Amnesty, UNICEF blast continued offshore detention of refugees
One detainee says life in the camp is like "dying a thousand times"
The Australian Prime Minister has rejected renewed accusations the country is mistreating asylum seekers on the Pacific island of Nauru.
In its latest damning report, rights group Amnesty International accused the Australian government of turning the tiny island into an “open-air prison.”
“The government of Australia has isolated vulnerable women, men and children in a remote place which they cannot leave, with the specific intention that these people should suffer,” said Anna Neistat, Amnesty’s senior director for research.
Prime Minister Malcolm Turnbull told the Australian Broadcasting Corporation Tuesday the claims were “absolutely false.”
“The Australian government’s commitment is compassionate and it’s strong,” he said.
Successive Australian governments have defended the policy of detaining refugees offshore as humanitarian, to deter people smugglers from making the treacherous journey and to stop people drowning at sea.
Repeated claims, denials
According to Amnesty, more than 1,100 asylum seekers and refugees are currently held on Nauru, a tiny island of just 10,000 people some 3,000 kilometers (1,864 miles) off the coast of Australia.
The latest Australian government figures put the total number of detainees at 410, including 49 children.
The center was set up to process asylum claims, but the Australian government has made it clear that even confirmed refugees will never be settled on the mainland.
For the report, Amnesty interviewed more than 100 people in Nauru and Australia, who recounted instances of sexual assault, neglect, poor healthcare and even torture at the detention center.
One detainee told researchers his life on Nauru was like “dying a thousand times.”
“In Iraq, you get just one bullet or a bomb, and it’s over, and here I’m slowly dying from the pain,” he said.
’Racist, false’ reporting
The Nauru government operates the detention center with support from Australia and private contractors.
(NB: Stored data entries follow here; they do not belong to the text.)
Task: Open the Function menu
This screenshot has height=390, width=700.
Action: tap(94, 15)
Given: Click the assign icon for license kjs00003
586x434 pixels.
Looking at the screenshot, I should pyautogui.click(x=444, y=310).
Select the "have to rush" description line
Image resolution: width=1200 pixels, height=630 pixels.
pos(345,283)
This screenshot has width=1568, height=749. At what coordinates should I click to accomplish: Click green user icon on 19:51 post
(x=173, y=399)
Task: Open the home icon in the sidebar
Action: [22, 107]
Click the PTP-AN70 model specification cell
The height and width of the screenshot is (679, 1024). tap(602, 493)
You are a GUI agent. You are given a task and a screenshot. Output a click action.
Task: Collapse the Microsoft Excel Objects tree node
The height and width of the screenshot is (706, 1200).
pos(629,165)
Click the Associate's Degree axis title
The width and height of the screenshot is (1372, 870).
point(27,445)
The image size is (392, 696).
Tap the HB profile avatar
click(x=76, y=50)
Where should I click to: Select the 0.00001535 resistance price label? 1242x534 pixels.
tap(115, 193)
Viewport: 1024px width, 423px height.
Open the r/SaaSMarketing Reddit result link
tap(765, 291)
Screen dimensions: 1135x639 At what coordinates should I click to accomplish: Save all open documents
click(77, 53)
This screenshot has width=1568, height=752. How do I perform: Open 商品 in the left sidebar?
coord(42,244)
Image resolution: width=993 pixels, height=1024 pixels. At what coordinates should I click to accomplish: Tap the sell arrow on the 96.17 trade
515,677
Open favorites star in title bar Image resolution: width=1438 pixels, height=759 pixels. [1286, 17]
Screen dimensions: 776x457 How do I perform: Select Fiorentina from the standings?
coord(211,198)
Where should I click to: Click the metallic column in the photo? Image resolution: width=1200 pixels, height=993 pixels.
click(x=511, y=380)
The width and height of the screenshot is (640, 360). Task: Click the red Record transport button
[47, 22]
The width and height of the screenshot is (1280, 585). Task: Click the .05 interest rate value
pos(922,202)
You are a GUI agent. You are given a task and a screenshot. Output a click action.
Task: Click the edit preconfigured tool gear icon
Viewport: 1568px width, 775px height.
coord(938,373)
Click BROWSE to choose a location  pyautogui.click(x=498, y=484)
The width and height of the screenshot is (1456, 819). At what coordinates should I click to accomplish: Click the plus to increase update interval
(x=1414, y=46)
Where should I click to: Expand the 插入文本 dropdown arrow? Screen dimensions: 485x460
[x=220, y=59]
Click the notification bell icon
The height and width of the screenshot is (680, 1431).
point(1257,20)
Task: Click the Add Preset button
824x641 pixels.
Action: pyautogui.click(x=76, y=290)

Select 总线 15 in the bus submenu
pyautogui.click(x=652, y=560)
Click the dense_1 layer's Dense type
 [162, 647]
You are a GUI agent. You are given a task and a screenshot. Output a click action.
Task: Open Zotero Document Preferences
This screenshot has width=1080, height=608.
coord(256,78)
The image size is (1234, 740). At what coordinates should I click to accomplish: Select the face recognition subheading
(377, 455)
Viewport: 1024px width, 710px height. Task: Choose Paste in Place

It was re-opened in 2012 after a surge in asylum seekers arriving in Australia arriving by boat.
It’s not the first time the countries have had to defend the center.
Earlier this month, the UN’s Committee on the Rights of the Child said found many cases of “attempted suicide, self-immolation, acts of self-harm and depression” among children who had lived in prolonged “detention-like conditions.”
And on Monday night, a report on the Australian Broadcasting Corporation’s “Four Corners” program about the conditions on Nauru elicited a stinging rebuke from the Nauru government.
“From start to finish (the report) was denigrating, racist, false and pure political activism,” it said in a statement.
In a statement Monday, UNICEF Australia said “the reported decline in children’s mental health, well-being and their development status is very disturbing.”
The charity urged Canberra to “find a permanent solution for children and families on Nauru.”
In January 2016, CNN spoke to former and current child detainees at the Nauru camp, who said it was “the worst place (they’d) ever seen for children.”
Australia’s immigration department said in a statement Monday that it “takes the health and safety of refugees and transferees in Nauru very seriously and welcomes independent scrutiny of Australia’s support of regional processing arrangements.”
According to UNICEF, the Nauru government charges Australia a monthly fee of $2,270 (3,000 AUD) per refugee and $756 (1,000 AUD) per asylum seeker every month.
Amnesty estimates that total costs of deterrence policies “such as turnbacks, offshore processing, and mandatory immigration detention” was upwards of $7.3 billion (9.6 billion AUD).
Despite this, and widespread criticism of ongoing human rights abuses on the island, support for the camps remains strong in Canberra.
Last month, Prime Minister Malcolm Turnbull defended the country’s record on immigration in a speech to the United Nations General Assembly.
During the general election earlier this year, opposition leader Bill Shorten pledged a “more humane and safer approach to asylum seekers,” but his Labor party remains committed to offshore detention.